Cameron has always been a great storyteller, finding his ways into the depths of the places where not many others are looking, and Oxy Music continues on that trajectory. It’s filled with stories of people who fall outside the system and exist in the grey areas of life. In its design – its music, lyrics and tracklist – lies the journey a person can take, if the circumstances present themselves – down the road of heavy drug and alcohol abuse. Initially inspired by Nico Walker’s Cherry, Cameron was spurred into yet another commentary on American Life, this time about the opioid crisis that has taken over the country. He says about Oxy Music: “The album is a story, a work of fiction, mostly from the perspective of a man. Starved of meaningful purpose, confused about the state of the world, and in dire need of a reason to live – a person can, and according to the latest statistics, increasingly will, turn to opioids. This is one of those people.”
While Oxy Music could be dark, it’s instead brighter and more buoyant than much of Cameron’s previous work, a shift in mood first seen across 2019’s Miami Memory. It’s told from a place of optimism and through the lens of Cameron, in the way that only he can tell it.
As with the previously released, “Sara Jo,” “Best Life” gives a context of drug use to distort the confronting nature of contemporary reality as Cameron sings of the feelings of insecurity brought about by life online: “I guess I’m just winning / But I get no reaction / My comments just don’t rank / Or my post tanks.” Directed by Jemima Kirke, produced by Jim Larson and starring Kirke and Cameron, the song’s video explores the idea of what it means to find one’s “best life” by accepting others’ insecurities – in this instance, a skin condition such as eczema – as loveable qualities.
“The Internet.

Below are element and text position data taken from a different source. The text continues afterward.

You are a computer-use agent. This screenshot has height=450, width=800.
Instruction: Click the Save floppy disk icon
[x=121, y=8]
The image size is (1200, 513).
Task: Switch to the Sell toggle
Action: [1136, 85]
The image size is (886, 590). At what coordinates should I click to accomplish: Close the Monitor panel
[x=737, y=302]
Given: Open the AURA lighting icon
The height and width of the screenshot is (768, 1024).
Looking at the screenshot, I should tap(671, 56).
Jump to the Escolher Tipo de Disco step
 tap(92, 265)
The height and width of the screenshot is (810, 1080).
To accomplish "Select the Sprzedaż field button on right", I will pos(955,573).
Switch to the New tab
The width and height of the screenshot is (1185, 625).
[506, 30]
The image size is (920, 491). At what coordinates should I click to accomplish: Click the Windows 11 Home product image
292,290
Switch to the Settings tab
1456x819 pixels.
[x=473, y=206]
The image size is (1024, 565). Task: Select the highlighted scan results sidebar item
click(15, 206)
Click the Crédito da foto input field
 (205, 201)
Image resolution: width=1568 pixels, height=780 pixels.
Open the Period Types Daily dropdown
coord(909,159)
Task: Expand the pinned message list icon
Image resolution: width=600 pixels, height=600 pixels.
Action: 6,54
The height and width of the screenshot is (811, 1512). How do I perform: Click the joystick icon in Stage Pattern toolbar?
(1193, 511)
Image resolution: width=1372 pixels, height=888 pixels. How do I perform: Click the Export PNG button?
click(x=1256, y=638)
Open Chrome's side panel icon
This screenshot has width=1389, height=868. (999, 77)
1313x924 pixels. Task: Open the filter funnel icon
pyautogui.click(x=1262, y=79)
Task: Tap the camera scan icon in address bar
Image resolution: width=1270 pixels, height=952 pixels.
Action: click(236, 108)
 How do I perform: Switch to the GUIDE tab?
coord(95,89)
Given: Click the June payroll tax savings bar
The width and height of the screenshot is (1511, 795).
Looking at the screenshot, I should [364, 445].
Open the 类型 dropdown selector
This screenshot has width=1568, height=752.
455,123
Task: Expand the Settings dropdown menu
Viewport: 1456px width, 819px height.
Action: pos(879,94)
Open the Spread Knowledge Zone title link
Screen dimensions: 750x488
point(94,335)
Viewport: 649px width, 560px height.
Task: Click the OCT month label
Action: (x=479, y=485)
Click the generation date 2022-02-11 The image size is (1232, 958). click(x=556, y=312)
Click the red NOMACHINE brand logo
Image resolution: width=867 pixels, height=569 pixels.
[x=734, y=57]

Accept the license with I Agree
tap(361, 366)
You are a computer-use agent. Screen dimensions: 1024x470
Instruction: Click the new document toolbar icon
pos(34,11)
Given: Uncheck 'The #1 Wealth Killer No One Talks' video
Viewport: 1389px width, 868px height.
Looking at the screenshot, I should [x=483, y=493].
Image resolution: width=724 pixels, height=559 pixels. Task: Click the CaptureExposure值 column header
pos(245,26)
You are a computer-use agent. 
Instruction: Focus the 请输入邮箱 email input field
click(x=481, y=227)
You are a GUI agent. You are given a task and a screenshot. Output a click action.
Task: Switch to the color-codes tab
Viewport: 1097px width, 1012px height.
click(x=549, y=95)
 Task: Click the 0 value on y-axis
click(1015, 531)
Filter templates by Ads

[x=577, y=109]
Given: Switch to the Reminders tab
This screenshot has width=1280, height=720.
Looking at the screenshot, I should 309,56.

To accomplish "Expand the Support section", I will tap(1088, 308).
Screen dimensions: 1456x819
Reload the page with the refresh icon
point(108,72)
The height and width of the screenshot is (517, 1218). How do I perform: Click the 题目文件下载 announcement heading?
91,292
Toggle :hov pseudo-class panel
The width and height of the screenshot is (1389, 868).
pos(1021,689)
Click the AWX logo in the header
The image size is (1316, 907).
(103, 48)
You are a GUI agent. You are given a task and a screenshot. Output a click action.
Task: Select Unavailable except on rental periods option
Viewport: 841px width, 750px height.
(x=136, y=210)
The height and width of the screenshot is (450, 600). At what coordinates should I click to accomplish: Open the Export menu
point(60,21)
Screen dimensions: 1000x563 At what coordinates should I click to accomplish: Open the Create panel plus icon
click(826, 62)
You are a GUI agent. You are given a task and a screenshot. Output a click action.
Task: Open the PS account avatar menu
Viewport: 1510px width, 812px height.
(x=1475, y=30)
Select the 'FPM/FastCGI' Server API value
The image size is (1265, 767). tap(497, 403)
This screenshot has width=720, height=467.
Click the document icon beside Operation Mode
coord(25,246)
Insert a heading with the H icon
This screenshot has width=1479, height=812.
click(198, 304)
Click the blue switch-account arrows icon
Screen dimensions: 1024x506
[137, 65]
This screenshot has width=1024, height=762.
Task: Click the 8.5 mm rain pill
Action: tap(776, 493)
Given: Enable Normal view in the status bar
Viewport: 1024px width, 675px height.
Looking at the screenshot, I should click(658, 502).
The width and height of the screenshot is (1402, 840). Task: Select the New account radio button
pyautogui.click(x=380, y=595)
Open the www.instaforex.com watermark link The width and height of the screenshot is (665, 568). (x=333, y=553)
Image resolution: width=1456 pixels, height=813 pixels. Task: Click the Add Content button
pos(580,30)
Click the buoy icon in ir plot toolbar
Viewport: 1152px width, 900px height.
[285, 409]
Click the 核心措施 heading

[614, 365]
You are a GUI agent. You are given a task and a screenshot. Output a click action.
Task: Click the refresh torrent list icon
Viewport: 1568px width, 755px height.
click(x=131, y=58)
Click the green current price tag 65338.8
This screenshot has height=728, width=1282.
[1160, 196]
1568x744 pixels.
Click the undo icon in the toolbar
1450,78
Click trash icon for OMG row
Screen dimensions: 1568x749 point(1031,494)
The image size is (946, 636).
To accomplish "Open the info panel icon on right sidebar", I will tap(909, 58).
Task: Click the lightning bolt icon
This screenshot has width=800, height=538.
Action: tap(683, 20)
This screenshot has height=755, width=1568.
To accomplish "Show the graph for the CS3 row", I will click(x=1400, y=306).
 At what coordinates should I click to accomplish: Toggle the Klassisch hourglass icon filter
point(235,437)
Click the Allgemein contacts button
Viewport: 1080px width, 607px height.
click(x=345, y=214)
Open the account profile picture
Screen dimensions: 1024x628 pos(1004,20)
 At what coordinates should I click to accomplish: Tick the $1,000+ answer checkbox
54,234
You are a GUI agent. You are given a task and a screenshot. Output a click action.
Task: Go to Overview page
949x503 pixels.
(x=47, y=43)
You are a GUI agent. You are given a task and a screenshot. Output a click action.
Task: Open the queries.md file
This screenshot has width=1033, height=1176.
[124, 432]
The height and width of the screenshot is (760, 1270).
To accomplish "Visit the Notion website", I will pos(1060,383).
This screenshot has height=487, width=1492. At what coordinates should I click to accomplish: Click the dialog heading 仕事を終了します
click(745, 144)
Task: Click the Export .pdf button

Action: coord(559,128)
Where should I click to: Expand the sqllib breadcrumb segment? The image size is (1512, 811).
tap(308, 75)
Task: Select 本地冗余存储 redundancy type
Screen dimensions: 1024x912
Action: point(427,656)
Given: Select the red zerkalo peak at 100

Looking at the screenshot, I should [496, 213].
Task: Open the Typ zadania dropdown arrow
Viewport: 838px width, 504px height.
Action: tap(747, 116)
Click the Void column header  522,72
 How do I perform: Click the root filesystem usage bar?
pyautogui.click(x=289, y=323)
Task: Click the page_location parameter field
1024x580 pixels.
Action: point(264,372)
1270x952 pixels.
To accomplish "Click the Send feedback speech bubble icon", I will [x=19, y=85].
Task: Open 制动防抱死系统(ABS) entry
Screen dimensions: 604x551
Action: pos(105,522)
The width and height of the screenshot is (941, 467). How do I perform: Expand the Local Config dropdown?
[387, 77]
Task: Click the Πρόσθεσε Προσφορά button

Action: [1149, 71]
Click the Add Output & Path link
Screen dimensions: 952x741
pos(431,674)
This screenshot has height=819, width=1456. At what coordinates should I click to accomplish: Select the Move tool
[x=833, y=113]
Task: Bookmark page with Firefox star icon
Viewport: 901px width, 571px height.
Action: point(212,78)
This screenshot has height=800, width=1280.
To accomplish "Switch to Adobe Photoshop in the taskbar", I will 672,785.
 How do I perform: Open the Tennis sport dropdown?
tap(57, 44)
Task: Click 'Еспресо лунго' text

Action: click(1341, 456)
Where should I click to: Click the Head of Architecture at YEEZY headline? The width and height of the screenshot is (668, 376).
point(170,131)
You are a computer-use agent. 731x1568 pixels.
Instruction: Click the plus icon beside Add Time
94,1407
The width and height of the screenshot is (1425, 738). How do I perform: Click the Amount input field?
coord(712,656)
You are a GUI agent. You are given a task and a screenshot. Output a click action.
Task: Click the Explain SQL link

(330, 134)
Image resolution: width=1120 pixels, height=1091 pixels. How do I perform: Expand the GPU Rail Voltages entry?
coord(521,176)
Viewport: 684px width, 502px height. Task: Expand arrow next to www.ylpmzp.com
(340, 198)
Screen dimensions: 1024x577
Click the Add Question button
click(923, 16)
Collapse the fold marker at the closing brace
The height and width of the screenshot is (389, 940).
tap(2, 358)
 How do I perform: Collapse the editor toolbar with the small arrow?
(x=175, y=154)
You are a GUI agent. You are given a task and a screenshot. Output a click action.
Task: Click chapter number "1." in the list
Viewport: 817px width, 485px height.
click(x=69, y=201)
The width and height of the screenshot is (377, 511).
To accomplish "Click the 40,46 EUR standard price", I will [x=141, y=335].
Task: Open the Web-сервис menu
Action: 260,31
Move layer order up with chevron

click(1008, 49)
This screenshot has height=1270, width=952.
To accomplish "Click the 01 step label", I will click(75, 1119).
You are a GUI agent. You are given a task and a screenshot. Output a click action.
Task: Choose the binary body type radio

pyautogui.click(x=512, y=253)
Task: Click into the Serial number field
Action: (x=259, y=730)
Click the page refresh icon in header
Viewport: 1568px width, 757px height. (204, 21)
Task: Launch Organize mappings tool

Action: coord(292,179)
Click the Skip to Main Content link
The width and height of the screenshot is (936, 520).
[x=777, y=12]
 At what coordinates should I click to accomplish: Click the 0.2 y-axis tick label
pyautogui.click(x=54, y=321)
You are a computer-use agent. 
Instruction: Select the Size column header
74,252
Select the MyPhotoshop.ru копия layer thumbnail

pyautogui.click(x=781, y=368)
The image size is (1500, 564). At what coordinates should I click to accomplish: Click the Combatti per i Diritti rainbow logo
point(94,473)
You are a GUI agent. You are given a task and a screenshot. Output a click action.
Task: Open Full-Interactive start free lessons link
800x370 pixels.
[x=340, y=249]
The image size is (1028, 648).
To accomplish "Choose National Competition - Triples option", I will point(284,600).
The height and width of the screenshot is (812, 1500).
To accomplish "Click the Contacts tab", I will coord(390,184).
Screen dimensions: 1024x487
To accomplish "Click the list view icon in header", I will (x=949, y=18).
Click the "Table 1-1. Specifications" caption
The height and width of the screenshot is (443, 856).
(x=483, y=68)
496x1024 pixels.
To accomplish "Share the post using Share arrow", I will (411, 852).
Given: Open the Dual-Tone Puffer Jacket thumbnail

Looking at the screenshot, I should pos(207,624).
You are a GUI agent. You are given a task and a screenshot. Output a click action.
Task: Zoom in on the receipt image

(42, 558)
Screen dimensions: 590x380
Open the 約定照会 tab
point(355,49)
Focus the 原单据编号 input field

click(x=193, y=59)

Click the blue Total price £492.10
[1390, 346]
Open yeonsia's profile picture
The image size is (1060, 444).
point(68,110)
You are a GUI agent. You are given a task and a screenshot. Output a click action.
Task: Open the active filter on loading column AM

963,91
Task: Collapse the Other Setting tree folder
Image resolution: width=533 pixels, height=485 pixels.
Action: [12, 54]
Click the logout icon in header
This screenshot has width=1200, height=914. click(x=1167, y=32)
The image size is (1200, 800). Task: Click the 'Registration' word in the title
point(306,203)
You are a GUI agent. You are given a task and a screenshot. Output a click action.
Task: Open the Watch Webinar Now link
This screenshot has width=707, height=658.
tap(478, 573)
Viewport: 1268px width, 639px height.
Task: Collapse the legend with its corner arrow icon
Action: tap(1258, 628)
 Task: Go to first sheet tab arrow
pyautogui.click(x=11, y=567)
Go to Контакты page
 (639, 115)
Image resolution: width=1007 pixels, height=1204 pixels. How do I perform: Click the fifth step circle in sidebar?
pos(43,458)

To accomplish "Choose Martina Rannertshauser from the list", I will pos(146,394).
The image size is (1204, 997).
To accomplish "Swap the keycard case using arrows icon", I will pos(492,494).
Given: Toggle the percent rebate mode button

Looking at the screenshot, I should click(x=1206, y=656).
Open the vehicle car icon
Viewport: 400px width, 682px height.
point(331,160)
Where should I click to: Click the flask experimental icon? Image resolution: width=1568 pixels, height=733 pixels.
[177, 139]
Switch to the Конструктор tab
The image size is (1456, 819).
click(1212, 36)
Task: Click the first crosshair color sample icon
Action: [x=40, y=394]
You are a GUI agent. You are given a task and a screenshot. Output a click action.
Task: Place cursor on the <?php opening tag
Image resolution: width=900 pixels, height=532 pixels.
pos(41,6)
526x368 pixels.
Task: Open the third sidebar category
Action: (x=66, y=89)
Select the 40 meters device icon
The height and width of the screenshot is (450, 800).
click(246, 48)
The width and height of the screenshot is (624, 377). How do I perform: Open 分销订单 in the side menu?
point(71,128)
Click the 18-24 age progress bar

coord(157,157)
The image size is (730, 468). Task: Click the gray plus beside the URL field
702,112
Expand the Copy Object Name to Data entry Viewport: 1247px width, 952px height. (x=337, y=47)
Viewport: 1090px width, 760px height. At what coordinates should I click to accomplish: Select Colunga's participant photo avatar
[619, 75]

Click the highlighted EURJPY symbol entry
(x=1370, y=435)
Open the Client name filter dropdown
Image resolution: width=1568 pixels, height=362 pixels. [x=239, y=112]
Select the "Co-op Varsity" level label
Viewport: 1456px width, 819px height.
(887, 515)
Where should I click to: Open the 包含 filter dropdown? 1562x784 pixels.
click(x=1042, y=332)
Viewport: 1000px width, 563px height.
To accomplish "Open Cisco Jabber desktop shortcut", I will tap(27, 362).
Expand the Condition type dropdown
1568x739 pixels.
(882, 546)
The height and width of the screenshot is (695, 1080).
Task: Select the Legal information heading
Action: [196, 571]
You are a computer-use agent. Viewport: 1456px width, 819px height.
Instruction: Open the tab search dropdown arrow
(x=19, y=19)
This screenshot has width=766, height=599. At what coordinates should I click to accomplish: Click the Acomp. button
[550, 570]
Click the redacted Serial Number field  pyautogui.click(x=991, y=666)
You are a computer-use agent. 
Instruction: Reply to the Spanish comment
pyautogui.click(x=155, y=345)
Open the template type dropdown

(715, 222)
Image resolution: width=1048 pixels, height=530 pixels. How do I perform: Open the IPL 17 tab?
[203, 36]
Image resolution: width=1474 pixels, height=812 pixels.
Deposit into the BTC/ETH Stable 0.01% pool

Our great Totem of information dedicated to the Gods yet to visit from a future born out of 7.9 billion online versions of human history. A tower of love and hate, passion and terror, one million retweets of ten hundred thousand total fails. America’s funniest home videos. Our best, most dope memes crowned atop the statue – our greatest achievements, the shoulders that lift the grand dome of internet glory. The view from the top is gorgeous. A stunning likeness of the most like-able content.
“And holding it up, the weight bearing colossus of whisper-solid data and hollow columns of caps locked opinions and giant pillars of twisted logic. Zero Likes. Zero Comments. Zero shares. Infinitely multiplied until too mountain-like to move. The greatest show on earth performed to an audience of nobody.
“One percent is what we see and what we follow drifting atop the cloud. It’s beautiful, what we’ve created. And the masses below sing into the chamber, echoes of their love songs clashing and rebounding off one another’s – the messages too distorted to discern. Received by nobody. But necessary for everybody.
“Let’s face it, we’ll never make content good enough for the Gods above. Let’s leave that to the disciples. The rest of us can just stay out here, living our best lives.”
– Alex Cameron
An intercontinental effort, Oxy Music was produced by Cameron with additional help from Justin Nijssen and Lilah Larson, and mixed by Mount Kimbie’s Kai Campos (with Daniel Trachtenberg also mixing “Best Life”). Throughout, he is joined by longtime collaborator and business partner, Roy Molloy (saxophone), Henri Lindström (drums, percussion), Justin Nijssen (bass, guitar, vocals), Lilah Larson (guitar, vocals), Jess Parsons (piano, keyboards, vocals), Chris Pitsiokos (saxophone), Lloyd Vines (vocals), Sleaford Mods’ Jason Williamson (vocals), and Jackie McLean (vocals).